You’re in for a treat today. Meet Bish Denham, author of Anansi and Company.
Don’t you love that do? She did it herself. It goes with her new book about Anansi, the trickster spider.
About Anansi and Company
How do you escape a hungry tiger? Why do ram-goats smell? What happens if you get too greedy? In this collection of ten retold Jamaican stories, Anansi the spider tricks, sings, and dances his way into and out of trouble.
But who is Anansi? It was the Ashanti of West Africa who brought the spider into the Caribbean. He clung tight to the web he wove in the minds of those who had been captured, surviving not only the harrowing passage across the Atlantic Ocean, but hundreds of years of slavery.
As a trickster, Anansi has both good and bad traits, which makes him very human. Sometimes he wins, sometimes he loses. When he wins he dances and sings for joy. When he loses, he shakes it off and keeps on living, a lesson for us all.
Isn’t that book cover cool?
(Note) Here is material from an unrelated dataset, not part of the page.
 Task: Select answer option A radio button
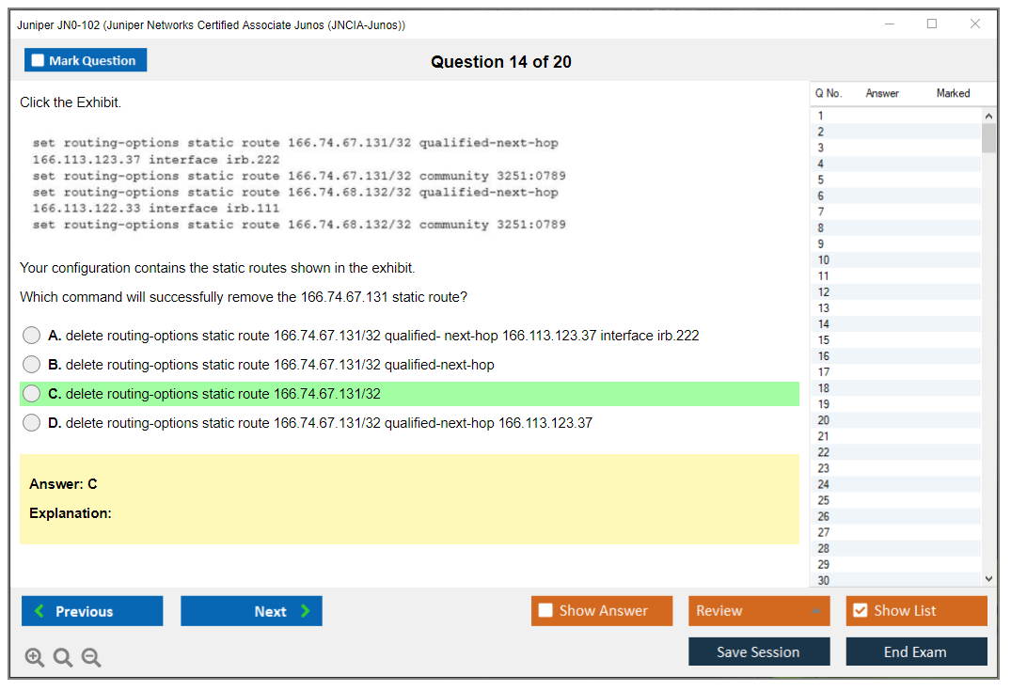32,336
I love it!
You can get the eBook on Amazon.
Here’s the book trailer:
Lynn: I just have one question for you. About how long on the average did it take you to retell each tale? I’m thinking this was a pretty time consuming project for you, huh?
Bish: A few years BEFORE Hurricane Marilyn tore through the Virgin Islands in 1995, my sister gave me for safe keeping, our old book of Jamaican Anansi Stories. It was compiled by Martha Warren Beckwith who went to Jamaica in the early 1920s and recorded people telling Anansi stories. She then faithfully transcribed the stories in their original Jamaican dialect and published them in 1924. Hurricane Marilyn tore the roof off the family home and most of my sister’s books were destroyed.
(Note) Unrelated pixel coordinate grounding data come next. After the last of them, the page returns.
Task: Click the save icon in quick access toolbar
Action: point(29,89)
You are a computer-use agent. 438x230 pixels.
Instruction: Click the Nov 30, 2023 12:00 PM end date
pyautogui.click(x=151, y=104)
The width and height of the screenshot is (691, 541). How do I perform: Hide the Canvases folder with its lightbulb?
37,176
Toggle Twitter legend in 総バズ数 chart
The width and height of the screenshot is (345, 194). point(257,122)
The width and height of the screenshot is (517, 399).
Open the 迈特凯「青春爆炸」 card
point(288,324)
It seemed serendipitous to me that the old book survived because I had it. So I began to try to read the stories, with the idea of translating and/or retelling them. They proved difficult to read; almost like reading a foreign language. But I persisted.
First I had to decipher them, then pick a few, and rework them. Most of them are more like fragments of a few hundred words or less, rather than real stories with a true beginning, middle and end.
From my first attempts to read the stories to this published edition, I’d say it took at least 12 years. That’s almost a year for each story, which seems ridiculous. But the thing is I wasn’t working on them all that time. I worked on them on and off while I was writing other things.
Lynn: Wow! All that hard work sure paid off. I love Anansi and Company, and I gave it 5 Stars on Amazon.
The following Author’s Notes at the end of the book are quite interesting:
“In translating and retelling these stories, I have tried to retain the flavor and flow by using words and sentence structure natural to the way people in the Caribbean speak.
“Most of the original tales are quite violent. Because they were told by slaves who, more often than not, suffered from hunger and deprivation, the majority of the stories have to do with acquiring and eating food. Characters are often being caught, killed, cooked, and eaten. One of the ways I have changed the stories is to eliminate most of the violence.
“There are also many riddles included in Jamaica Anansi Stories. I have chosen a few of my favorites. They are all traditional, though some hint at being European in origin.”
About the Author
Bish Denham, whose mother’s side of the family has been in the Caribbean for over a hundred years, was raised in the U. S. Virgin Islands. She still has lots of family living there and visits them regularly.
She says, “Growing up in the islands was like living inside a history book. Columbus named them, Sir Francis Drake sailed through the area, and Alexander Hamilton was raised on St. Croix. Pirates plied the waters and hundred of years of slavery left its indelible mark. It was within this atmosphere of magic and wonder that I grew up. My hope is pass some of that magic and wonder on to my readers.”